However, the former technician enjoyed a dip at the ActiveSG Sengkang Sports Centre yesterday, at the launch of the first of five Centres of Expertise for Disability Sports.

Persons with disabilities (PwDs) like himself will now be able to take up sports at these centres, which provides PwDs access to facilities and programmes to learn a sport suitable for them.

"I've always liked to swim, and now that I have a chance to learn I hope I can do well enough to race. If they select me for next year's Asean Para Games, I will be glad to go," said Tan in Mandarin.

Minister for Culture, Community and Youth Grace Fu, who officiated at the centre's opening, said: "Through sports, they (PwDs) can develop confidence, they have self- esteem, and so they can find physical, social and emotional wellness."

First in the pipeline of programmes is the "Yes! I Can" Swim Programme, which will begin this month. There are three programmes for the public and one for special education schools, where participants can develop water safety and competency skills.

Those interested can register for the programmes on the ActiveSG website.
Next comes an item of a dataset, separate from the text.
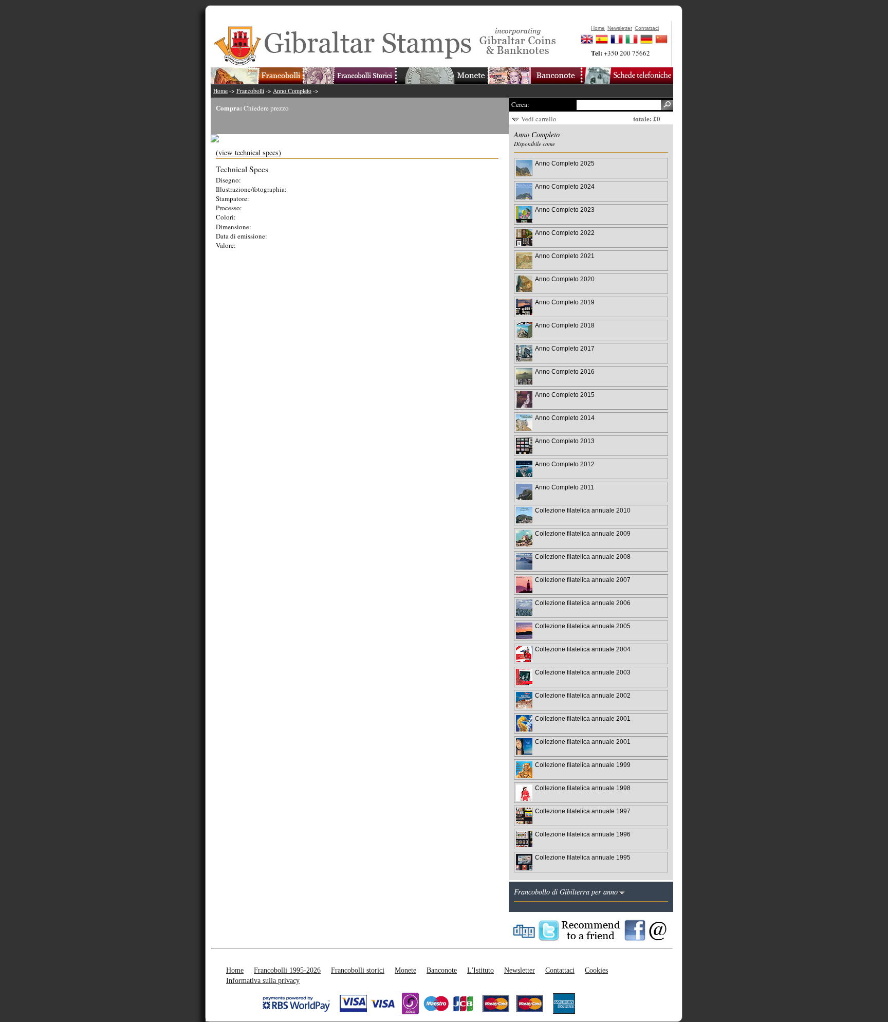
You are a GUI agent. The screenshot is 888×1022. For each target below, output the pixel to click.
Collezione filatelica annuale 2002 (583, 695)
The fees from the courses range from $120 to $200 - of which 30 per cent can be offset using ActiveSG credits.

The Centre of Expertise in Sengkang is the first centre that will be rolled out within the next five years.

Queenstown, Toa Payoh, Jurong West and Delta sports centres are the other locations which have been earmarked based on location, among other considerations.

"These centres have been selected as they are accessible to people with disabilities... they have appropriate ramps, appropriate pools that are shallow, and there's access as well to the gyms from the roadside kerb," said Sport Singapore chief executive Lim Teck Yin.

"These facilities have been around for some time, the software now needs to come in to promote sport and to get people out here to learn a new skill through sport and build their confidence," he added.

The centres are just one of 18 recommendations by the Committee of Disability Sports, which was convened in January last year and chaired by then Minister of State for Culture, Community and Youth Sam Tan.

The recommendations, which will be implemented in phases over the next five to six years, include the setting up of inclusive gymnasiums with adaptive fitness equipment; the development and improvement of more inclusive and adapted physical education programmes in mainstream and special education schools; and the increase of awareness and outreach events that will promote inclusiveness through sport.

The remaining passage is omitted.